**** Data to examine

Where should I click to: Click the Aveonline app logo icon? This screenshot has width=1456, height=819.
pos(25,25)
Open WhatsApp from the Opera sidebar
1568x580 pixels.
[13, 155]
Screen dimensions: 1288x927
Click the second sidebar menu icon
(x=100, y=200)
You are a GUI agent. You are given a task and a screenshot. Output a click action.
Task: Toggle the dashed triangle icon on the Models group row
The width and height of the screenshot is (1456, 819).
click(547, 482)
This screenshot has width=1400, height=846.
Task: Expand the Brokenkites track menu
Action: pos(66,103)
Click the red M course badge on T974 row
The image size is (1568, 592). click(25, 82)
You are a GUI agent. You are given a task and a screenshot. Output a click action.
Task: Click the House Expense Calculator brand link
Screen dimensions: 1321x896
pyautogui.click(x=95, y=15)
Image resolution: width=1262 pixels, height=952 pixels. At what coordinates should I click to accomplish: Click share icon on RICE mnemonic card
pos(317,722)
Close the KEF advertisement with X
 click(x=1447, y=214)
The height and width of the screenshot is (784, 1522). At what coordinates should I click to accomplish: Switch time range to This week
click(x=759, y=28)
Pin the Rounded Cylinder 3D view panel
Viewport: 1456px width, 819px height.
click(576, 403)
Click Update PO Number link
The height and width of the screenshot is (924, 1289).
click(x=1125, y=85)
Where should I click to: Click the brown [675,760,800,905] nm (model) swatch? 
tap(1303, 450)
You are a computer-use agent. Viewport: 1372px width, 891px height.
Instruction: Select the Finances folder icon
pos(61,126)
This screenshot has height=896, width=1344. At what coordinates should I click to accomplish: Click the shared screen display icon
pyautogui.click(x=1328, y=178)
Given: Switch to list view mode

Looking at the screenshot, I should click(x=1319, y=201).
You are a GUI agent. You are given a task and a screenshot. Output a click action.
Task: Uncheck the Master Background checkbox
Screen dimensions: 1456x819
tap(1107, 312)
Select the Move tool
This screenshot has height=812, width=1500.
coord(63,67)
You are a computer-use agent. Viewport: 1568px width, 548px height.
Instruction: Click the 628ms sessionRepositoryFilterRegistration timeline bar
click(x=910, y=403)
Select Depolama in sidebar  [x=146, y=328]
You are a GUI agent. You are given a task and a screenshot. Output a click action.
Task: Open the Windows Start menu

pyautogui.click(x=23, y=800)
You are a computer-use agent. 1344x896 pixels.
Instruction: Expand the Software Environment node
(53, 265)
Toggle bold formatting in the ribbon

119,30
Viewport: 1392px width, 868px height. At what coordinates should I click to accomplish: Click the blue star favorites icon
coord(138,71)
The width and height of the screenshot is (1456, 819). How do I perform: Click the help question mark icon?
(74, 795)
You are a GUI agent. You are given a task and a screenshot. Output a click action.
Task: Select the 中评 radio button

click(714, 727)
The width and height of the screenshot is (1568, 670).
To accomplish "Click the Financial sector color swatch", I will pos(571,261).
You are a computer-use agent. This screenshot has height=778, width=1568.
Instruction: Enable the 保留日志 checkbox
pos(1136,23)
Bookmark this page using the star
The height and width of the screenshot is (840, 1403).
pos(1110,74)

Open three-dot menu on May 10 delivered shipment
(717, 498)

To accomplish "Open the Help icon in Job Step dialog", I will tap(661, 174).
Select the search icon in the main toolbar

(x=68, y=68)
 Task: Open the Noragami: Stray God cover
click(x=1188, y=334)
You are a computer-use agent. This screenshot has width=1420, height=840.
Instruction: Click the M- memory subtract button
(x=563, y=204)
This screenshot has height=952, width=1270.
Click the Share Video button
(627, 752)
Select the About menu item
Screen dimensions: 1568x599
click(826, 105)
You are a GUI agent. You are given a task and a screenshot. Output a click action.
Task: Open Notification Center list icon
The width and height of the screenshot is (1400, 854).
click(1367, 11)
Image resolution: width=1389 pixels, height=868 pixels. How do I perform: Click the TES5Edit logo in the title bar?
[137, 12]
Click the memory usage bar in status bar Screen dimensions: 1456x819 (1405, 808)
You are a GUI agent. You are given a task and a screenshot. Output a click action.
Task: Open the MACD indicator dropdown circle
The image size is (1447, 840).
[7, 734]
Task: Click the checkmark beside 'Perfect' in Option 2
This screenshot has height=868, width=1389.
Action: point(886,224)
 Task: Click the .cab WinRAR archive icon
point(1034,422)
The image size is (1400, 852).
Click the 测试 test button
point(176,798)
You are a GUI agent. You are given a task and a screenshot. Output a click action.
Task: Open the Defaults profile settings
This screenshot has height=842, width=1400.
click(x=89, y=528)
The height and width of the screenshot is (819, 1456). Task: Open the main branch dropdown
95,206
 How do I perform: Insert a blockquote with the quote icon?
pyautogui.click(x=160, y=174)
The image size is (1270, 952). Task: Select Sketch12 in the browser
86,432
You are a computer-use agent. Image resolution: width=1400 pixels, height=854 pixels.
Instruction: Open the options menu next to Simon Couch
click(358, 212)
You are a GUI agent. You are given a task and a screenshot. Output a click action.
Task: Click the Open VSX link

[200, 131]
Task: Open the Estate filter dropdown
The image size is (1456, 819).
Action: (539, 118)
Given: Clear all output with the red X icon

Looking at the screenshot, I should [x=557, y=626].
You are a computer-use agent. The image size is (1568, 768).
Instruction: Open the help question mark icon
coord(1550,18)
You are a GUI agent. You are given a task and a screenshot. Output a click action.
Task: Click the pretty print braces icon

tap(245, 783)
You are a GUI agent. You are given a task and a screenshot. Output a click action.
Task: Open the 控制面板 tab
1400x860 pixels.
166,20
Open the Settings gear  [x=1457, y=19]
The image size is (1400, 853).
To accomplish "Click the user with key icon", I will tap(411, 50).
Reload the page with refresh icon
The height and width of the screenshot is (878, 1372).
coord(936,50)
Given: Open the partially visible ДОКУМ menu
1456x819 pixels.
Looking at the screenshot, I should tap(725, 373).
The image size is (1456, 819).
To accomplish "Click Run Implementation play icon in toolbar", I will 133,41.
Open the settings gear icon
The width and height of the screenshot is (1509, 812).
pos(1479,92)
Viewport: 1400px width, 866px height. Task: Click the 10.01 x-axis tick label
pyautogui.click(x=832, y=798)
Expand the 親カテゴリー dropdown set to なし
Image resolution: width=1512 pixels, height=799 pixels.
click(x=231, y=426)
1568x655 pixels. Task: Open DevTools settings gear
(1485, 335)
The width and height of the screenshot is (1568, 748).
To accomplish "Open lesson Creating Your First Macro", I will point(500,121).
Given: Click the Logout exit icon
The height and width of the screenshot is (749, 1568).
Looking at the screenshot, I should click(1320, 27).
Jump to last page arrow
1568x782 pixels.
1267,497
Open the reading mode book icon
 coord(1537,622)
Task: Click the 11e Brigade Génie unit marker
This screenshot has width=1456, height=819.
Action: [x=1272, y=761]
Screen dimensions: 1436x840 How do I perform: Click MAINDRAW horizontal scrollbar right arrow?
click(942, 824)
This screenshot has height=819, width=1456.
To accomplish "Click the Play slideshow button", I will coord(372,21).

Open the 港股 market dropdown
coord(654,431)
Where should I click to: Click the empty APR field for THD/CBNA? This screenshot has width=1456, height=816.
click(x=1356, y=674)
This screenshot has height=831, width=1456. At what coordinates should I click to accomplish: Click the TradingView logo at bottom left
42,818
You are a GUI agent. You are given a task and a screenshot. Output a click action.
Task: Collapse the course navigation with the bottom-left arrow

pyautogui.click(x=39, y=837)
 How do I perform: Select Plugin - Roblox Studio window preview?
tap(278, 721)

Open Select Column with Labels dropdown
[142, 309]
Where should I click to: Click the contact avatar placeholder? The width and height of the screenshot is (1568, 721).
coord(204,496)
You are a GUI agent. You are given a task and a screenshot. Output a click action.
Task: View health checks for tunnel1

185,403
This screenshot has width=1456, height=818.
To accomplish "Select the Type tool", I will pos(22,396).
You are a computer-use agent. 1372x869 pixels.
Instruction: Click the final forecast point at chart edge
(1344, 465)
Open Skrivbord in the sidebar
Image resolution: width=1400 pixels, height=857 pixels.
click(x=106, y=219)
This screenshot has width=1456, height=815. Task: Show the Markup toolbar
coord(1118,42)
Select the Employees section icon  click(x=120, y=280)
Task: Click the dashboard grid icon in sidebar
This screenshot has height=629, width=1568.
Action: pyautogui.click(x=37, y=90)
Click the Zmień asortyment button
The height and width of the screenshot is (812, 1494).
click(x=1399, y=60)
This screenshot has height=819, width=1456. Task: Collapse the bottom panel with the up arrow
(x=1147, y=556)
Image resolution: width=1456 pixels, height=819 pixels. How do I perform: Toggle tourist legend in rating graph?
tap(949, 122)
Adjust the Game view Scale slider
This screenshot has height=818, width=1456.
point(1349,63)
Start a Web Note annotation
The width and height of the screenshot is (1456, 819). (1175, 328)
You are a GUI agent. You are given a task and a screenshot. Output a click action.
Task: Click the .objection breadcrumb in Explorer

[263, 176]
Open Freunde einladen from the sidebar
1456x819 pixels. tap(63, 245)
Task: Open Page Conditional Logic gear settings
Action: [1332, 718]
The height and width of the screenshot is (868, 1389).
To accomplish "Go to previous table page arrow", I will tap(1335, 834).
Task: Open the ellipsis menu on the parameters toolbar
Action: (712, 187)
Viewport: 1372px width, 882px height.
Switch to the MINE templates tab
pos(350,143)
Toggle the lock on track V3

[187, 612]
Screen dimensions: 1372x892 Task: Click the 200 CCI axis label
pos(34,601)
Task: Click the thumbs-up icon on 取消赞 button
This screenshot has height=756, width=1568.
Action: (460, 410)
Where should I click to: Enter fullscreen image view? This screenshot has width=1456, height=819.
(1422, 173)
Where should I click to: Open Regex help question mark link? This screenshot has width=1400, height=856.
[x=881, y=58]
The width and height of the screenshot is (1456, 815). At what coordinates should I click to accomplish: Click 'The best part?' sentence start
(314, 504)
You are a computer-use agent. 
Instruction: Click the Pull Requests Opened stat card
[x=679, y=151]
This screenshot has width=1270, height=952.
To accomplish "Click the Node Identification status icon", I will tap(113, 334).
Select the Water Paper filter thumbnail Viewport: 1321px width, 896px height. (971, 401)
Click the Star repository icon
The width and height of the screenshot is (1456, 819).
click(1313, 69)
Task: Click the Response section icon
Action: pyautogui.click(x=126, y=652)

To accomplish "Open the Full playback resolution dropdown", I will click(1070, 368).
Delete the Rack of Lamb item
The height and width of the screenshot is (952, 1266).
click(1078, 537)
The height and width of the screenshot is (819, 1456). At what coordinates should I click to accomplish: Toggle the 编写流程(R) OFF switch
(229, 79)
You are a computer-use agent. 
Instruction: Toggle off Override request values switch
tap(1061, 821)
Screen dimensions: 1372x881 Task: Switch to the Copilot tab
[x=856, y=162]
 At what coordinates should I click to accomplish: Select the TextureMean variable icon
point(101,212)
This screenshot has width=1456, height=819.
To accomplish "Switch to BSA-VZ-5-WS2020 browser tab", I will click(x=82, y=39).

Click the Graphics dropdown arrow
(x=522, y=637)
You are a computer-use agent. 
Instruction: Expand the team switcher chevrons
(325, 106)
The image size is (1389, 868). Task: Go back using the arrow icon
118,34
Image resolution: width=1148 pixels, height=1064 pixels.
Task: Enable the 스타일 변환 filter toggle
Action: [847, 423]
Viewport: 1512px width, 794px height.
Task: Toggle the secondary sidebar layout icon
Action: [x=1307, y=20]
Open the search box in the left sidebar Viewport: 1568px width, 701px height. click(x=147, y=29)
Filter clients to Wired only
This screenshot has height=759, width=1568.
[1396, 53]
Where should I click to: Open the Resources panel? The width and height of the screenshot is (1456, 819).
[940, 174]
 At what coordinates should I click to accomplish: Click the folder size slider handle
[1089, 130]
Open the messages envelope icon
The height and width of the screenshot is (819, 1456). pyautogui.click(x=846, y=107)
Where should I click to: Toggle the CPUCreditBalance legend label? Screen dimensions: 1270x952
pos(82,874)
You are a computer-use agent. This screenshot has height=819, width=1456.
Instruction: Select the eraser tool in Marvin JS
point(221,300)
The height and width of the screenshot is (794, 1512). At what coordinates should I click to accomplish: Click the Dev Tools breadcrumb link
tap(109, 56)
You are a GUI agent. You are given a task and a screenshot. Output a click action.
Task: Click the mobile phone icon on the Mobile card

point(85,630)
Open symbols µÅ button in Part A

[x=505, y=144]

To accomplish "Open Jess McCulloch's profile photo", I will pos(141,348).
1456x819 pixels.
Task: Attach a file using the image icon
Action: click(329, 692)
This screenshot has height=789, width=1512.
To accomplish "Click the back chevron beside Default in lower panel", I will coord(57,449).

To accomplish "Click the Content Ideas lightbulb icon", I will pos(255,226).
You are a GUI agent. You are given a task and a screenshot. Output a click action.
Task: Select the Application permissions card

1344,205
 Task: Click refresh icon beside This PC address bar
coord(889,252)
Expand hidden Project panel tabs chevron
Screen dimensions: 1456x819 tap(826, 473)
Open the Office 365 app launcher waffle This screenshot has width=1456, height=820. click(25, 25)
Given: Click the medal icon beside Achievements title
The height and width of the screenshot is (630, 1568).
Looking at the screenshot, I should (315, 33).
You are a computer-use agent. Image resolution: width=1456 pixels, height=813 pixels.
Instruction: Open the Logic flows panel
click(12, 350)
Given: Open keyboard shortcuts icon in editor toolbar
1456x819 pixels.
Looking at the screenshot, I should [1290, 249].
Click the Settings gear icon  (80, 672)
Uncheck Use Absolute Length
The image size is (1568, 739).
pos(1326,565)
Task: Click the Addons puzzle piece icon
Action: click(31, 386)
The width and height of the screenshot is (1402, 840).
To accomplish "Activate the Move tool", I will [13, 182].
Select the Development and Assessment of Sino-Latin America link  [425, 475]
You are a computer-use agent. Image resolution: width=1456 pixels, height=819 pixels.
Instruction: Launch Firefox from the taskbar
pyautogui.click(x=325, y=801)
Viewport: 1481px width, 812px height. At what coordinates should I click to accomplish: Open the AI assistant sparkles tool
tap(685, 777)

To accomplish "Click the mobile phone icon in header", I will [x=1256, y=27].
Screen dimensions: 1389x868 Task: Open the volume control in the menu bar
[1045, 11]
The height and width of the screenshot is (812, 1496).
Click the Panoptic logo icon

********

▸ Problem statement: From the listing above, return every line that contains the word "Uncheck".

▸ Completed task:
Task: Uncheck the Master Background checkbox
Uncheck Use Absolute Length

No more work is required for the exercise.